- DIRECTIONS FOR THIS TASK:
Write out, please, the lines from the beginning of the material to the line with "Task: Select the 郵便番号 label cell", including both ends and nothing else.
════════════════
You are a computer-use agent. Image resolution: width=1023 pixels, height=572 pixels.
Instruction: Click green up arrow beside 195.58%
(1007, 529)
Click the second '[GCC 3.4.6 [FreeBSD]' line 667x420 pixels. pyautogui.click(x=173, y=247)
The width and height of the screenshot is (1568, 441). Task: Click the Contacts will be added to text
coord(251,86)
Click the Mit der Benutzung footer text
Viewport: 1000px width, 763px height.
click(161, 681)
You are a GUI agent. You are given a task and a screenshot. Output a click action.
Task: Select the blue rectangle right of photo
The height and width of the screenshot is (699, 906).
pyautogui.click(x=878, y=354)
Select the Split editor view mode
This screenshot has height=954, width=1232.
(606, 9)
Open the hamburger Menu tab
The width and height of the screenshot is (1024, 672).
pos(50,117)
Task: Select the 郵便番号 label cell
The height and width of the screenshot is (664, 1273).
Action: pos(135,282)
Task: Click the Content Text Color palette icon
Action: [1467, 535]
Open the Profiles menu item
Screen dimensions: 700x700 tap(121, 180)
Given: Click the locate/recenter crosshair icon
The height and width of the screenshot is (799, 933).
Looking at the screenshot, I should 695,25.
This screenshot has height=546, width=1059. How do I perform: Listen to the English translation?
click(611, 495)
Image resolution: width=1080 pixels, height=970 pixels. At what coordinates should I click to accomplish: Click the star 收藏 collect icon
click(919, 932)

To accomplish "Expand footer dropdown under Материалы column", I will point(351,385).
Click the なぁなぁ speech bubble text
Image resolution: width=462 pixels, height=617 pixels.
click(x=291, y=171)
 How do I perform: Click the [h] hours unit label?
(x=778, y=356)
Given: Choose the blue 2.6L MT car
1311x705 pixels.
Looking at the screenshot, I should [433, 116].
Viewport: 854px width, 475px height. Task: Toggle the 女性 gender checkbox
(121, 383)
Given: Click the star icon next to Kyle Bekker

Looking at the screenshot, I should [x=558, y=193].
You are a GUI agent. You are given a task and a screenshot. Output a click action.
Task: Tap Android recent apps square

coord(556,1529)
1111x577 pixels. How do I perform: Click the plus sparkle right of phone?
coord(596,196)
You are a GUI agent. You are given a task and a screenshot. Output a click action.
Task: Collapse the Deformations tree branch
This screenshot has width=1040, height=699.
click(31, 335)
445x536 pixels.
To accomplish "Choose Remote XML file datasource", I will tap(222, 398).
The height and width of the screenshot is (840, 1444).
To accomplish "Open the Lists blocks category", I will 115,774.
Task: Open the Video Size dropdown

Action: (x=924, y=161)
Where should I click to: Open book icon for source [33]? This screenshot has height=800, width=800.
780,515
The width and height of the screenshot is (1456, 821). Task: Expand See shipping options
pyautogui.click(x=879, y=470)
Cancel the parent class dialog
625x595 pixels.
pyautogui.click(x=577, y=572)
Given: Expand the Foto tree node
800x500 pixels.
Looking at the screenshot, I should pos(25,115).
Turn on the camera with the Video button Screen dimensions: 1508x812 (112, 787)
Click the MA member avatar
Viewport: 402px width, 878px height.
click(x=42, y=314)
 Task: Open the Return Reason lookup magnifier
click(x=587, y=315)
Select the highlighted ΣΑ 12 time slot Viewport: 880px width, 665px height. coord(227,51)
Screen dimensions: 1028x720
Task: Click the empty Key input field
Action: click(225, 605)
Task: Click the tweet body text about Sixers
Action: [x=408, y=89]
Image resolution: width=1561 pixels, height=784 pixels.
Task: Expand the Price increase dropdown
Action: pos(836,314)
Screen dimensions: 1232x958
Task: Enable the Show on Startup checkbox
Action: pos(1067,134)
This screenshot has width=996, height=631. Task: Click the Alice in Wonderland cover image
════════════════
- TASK OUTPUT:
You are a computer-use agent. Image resolution: width=1023 pixels, height=572 pixels.
Instruction: Click green up arrow beside 195.58%
(1007, 529)
Click the second '[GCC 3.4.6 [FreeBSD]' line 667x420 pixels. pyautogui.click(x=173, y=247)
The width and height of the screenshot is (1568, 441). Task: Click the Contacts will be added to text
coord(251,86)
Click the Mit der Benutzung footer text
Viewport: 1000px width, 763px height.
click(161, 681)
You are a GUI agent. You are given a task and a screenshot. Output a click action.
Task: Select the blue rectangle right of photo
The height and width of the screenshot is (699, 906).
pyautogui.click(x=878, y=354)
Select the Split editor view mode
This screenshot has height=954, width=1232.
(606, 9)
Open the hamburger Menu tab
The width and height of the screenshot is (1024, 672).
pos(50,117)
Task: Select the 郵便番号 label cell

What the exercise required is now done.